By April Eggers, Senior Software Developer, FDI
As a front-end developer, I use JSON – a lot. For simple applications, looking at JSON strings in Notepad++ or pasting them into jsonlint.com is all I need, but when I’m building big applications, talking to multiple REST endpoints, designing unit tests, mock objects and doing a bunch of modeling at the intersection of a UI and back end services, I can quickly find myself flooded with too many JSON responses for those solutions to be viable. I recently took some time to solve the problem of how to view all this data in a way that’s efficient and easy to understand.
TL; DR If you’re feeling lucky, here’s my handy solution to replace raw JSON with formatted JSON. If you’re feeling lucky but cautious, see the disclaimers at the end of this article. If you’re feeling lucky but distracted, and like a good story, read on.

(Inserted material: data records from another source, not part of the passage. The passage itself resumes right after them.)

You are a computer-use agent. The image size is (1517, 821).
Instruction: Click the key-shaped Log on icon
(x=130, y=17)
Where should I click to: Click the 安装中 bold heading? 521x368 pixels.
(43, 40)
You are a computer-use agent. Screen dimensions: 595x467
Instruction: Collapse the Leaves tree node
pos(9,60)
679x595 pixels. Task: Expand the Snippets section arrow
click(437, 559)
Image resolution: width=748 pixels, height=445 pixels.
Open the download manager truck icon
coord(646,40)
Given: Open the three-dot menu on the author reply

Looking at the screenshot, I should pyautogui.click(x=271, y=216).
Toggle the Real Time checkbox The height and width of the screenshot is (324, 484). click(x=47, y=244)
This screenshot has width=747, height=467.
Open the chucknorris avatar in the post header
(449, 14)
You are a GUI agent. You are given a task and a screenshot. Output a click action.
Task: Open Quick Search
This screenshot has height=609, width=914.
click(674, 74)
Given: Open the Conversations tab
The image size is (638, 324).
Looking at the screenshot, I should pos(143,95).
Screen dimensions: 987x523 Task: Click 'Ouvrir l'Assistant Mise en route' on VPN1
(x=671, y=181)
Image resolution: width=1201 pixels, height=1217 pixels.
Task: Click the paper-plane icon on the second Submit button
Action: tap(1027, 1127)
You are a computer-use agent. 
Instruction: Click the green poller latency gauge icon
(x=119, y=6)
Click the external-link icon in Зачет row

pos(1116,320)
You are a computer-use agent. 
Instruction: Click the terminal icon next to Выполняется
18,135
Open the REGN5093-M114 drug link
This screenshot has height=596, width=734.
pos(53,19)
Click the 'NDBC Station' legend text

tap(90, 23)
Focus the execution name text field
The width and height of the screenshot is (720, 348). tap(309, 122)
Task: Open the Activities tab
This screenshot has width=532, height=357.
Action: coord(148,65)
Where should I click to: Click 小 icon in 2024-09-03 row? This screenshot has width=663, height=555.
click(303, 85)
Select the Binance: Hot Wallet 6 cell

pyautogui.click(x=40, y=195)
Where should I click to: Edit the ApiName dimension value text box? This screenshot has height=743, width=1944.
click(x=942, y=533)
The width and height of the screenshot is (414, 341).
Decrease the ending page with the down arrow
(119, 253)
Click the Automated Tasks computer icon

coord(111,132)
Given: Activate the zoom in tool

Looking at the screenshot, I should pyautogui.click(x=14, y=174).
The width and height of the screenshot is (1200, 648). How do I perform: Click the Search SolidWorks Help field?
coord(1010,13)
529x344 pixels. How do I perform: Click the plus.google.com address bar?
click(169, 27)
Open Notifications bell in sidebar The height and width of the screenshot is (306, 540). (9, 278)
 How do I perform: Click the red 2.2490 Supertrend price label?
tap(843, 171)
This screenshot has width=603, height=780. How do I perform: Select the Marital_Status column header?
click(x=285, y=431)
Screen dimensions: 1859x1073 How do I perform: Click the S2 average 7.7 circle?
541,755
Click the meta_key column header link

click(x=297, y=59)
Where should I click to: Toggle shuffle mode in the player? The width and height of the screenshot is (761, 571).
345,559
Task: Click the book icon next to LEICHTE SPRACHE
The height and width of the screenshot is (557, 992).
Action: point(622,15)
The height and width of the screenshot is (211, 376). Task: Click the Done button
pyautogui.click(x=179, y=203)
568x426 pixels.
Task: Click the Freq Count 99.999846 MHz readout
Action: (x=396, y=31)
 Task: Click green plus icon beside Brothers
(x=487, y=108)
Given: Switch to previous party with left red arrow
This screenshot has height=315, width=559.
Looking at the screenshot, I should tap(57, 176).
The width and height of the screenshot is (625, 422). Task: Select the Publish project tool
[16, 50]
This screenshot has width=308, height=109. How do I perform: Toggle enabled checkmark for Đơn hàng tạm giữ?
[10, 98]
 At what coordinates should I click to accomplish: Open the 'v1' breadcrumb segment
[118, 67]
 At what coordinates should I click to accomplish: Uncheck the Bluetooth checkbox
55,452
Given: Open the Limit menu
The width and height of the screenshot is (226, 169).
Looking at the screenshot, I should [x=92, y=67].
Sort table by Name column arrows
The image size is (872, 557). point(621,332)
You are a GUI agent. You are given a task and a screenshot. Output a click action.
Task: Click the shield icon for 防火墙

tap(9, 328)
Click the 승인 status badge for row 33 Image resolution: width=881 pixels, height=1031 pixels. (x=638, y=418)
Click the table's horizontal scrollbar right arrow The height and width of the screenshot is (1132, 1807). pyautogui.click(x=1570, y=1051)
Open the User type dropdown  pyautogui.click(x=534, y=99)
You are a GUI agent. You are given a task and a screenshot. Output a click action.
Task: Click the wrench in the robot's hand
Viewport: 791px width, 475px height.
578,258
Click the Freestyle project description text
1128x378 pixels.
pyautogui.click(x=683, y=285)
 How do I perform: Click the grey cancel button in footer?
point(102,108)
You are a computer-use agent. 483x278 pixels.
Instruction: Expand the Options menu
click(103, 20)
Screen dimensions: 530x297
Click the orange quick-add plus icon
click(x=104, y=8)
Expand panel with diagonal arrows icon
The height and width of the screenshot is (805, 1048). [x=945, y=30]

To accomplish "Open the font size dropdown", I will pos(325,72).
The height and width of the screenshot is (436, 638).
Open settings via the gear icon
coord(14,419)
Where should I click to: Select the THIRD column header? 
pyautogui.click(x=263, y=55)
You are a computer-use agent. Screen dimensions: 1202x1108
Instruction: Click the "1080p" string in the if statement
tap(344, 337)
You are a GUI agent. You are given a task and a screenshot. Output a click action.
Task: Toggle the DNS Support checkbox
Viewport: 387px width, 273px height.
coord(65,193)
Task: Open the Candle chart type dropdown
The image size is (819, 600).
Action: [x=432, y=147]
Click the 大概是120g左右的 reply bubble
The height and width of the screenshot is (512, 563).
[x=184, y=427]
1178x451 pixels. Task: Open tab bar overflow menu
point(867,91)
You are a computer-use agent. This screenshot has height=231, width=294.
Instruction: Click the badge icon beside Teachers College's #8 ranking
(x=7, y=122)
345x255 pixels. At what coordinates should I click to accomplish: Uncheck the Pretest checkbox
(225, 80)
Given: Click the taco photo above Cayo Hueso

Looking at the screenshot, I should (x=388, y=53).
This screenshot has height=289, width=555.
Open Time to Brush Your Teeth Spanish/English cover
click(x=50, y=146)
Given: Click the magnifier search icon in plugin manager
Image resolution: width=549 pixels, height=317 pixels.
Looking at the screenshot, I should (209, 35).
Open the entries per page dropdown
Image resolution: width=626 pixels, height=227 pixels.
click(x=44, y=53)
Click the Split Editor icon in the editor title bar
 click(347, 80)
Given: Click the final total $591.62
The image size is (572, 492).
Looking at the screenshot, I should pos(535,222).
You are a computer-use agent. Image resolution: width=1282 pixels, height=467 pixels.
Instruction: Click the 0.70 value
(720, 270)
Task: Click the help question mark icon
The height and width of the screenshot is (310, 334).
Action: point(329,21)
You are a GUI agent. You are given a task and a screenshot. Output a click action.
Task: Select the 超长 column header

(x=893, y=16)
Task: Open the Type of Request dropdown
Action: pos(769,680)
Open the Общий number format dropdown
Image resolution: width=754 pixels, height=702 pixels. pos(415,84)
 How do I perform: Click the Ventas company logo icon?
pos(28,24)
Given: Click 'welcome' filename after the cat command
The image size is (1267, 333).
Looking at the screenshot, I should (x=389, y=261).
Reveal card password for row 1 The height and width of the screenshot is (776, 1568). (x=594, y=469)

I had 96 unformatted JSON files that looked something like this (generated with https://www.json-generator.com/):
And I wanted them to look like this:
At first, I thought that I’d only want to view several of the files, so I looked for an Emacs solution to pretty print JSON. This is a trivial task with the JSTool plugin for Notepad++, and I assumed it would be a well-solved problem for Emacs, so I went to the Googles. The solutions that I found involved either the Python module json.tool or major modes, both of which were new concepts to me, and neither of which actually formatted my JSON. After trying to format my JSON with Emacs, then later Gedit, for some time, I gave up, copied several of the files to my Windows VM host, and formatted them with Notepad++ (Ctrl + Alt + m is the default keybinding, in case you’re wondering and/or have an aversion to running commands by clicking through menus).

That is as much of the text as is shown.